Striking out a defence and thereafter entering summary judgment is such a drastic and draconian action that it must be exercised with utmost caution, restraint and in the clearest of cases. As correctly observed in the case of ICDC (supra)“….unless the matter is plain and obvious, a party to a Civil Litigation is not to be deprived of his right to have his case tried by a propertrial………….” On the other hand “summary procedure is applied to enable a plaintiff to obtain quick judgment where there is plainly no defence. Where the defence is a point of law and the court can see at once that the point is misconceived or, if a arguable, plainly unsustainable, summary judgment should be given…..”I have no doubt in my mind that is a fit and proper case where the defence ought to be struck on the basis that it does not raise any triable issue at all. The alleged point of law raised is nothing but hot air and in any event not bonafide.
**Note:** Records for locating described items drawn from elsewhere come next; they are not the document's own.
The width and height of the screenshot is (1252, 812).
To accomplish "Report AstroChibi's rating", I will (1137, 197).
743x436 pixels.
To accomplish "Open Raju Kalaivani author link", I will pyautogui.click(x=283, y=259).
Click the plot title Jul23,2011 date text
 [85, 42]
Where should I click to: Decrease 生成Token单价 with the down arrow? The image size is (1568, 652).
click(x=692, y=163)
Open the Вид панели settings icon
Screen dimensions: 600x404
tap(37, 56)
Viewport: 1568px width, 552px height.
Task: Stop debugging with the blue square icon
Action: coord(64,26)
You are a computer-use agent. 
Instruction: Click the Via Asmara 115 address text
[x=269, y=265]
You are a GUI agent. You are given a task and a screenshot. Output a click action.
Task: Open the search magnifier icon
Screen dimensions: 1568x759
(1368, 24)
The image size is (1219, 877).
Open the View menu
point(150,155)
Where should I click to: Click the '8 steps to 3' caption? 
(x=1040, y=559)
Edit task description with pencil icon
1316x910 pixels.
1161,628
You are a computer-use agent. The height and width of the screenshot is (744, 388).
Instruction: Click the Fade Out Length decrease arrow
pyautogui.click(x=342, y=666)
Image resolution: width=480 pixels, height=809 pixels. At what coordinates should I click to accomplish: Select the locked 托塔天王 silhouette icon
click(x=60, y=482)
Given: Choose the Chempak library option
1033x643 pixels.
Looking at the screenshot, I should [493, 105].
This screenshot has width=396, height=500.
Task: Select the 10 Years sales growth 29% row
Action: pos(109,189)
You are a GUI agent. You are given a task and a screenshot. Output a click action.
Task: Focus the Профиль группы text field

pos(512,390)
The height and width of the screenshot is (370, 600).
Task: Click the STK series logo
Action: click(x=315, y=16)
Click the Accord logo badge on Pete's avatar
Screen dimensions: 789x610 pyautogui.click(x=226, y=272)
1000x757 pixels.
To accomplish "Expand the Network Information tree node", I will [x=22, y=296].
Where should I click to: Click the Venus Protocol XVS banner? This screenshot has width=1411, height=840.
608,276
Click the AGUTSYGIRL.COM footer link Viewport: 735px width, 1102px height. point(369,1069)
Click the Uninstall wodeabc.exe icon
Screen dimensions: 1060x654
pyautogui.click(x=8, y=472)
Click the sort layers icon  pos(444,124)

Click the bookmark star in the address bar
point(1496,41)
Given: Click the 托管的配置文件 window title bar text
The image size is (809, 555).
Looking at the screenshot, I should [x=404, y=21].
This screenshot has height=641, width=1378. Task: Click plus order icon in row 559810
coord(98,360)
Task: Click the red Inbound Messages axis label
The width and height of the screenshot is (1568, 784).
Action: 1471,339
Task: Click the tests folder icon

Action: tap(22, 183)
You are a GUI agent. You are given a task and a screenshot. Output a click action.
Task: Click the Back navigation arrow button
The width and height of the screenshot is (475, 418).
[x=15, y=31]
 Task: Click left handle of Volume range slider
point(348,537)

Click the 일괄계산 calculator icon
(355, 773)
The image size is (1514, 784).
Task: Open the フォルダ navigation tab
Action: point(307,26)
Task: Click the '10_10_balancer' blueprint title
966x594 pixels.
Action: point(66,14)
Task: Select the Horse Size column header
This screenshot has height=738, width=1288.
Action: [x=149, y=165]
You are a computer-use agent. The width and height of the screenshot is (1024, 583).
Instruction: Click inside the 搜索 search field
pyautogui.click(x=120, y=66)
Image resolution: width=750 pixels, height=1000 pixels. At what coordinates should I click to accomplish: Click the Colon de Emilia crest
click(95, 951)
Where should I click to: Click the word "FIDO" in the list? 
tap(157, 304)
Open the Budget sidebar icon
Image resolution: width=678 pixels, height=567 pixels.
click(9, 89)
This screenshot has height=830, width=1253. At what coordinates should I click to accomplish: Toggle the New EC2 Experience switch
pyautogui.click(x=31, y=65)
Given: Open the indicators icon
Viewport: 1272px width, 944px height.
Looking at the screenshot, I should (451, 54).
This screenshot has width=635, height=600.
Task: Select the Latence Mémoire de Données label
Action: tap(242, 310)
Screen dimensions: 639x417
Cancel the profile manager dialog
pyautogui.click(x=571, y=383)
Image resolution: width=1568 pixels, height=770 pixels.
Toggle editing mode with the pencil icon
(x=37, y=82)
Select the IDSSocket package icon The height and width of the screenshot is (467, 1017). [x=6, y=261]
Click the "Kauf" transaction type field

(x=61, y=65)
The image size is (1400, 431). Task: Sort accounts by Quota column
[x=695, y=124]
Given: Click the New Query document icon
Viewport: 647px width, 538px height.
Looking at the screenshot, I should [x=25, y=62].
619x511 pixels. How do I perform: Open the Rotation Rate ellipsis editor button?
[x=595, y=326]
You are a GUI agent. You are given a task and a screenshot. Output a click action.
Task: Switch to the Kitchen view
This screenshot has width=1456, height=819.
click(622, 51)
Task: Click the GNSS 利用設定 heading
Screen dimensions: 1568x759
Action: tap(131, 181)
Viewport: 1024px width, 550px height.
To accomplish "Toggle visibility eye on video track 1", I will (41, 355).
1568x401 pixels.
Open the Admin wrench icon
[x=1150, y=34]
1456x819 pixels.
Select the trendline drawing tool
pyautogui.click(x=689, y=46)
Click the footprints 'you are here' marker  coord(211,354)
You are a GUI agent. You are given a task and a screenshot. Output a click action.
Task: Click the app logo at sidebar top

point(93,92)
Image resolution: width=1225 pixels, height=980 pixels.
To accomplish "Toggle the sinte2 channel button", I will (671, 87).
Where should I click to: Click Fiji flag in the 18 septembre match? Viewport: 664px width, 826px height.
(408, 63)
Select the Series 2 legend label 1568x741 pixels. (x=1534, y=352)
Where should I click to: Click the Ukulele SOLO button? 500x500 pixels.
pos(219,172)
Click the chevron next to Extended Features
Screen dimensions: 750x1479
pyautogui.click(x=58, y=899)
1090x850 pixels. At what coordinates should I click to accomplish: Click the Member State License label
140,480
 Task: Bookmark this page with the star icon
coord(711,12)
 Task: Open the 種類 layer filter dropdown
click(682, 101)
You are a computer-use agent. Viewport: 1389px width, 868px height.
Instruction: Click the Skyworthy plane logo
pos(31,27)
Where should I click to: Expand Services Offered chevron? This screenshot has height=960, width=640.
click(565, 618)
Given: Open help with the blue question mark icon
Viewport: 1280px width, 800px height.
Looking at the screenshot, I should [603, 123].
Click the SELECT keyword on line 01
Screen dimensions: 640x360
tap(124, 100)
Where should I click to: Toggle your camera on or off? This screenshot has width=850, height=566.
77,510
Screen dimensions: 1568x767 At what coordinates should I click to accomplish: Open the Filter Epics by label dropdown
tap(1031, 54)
It is common ground that the applicants are the registered proprietors of the suit premises following adjudication process. It is also common ground that, that registration is a first registration. It is also common ground that the respondent is in occupation of the suit premises. That occupation can only be on the basis of a trespasser as he has no legal or equitable right over the suit premises. On the basis of the documents exhibited in the affidavit support of the application, it is also common ground that after the demarcation and adjudication of the suit premises, the respondent as required under the Land Adjudication Act lodged an Objection to the allocation of the same to the applicants, Vide Objection number 178 of 1997. The same was subsequently heard and determined by the Land Adjudication Officer, Trans-mara in favour of the applicants. Undettered , the next stop by the respondent was at the doors of the Minister for Lands & Settlement by way of appeal beingappeal number 52 of 2001. On 31st October, 2002, the Minister found in favour of the applicants and dismissed the appeal. The respondent’s appeal to the Minister having been dismissed as a foresaid, the respondent in my view, has no claim to the suit premises either legally or equitably. This is the essence ofsection 29(1) (b) of the Land Adjudication Act.It specifically provides that the minister’s decision on appeal is final. By dismissing the appeal, the Minister determined that the suit premises belonged to the applicants. That determination is final as provided by the section of the law aforesaid. The respondent took no steps to challenge that decision. That being the case, he is bound by it. To allow this case to go forward will be tantamount to re-canvassing the same and or in a rather unorthodox manner challenging the minister’s decision on appeal. It was open to the applicant to challenge the decision by way of Judicial Review proceedings. He did not do so. Accordingly he is bound by the Minister’s decision.

The respondent’s defence is a mere denial. To cap it all he even denies his own actions and matters and or events in his own personal knowledge and in which he participated actively.. A mere denial by the respondent cannot and can never be, in law, a proper defence.

As observed by Musinga J in the case of Elijah Ntaiyia (Supra).. “in application for summary judgment, the duty is cast on the defendant to prove that he should be given leave to defend by showing prima facie, existence of triable issue(s)…”. I agree.   The same observation were made in the case of Nairobi Golf Hotels (K) Ltd .V. BhinjiSanghan Builders Contractors,C.A.No.5 of 1997(UR).In my view, the respondent has failed to show that he has a valid defence to the applicants’ claim. The defence on record raises no triable issues at all. To allow the same to go forward will be sacrificing valuable judicial time on a defence which is clearly hopeless and irredeemably unsustainable. For all the aforesaid reasons, I would strike out the defence filed. In consequence therefore I enter summary judgment in favour of the applicant in terms of the plaint. The applicants shall have the costs of this application as well as the main suit.

Dated, signed and delivered at Kisii this 4th March, 2010.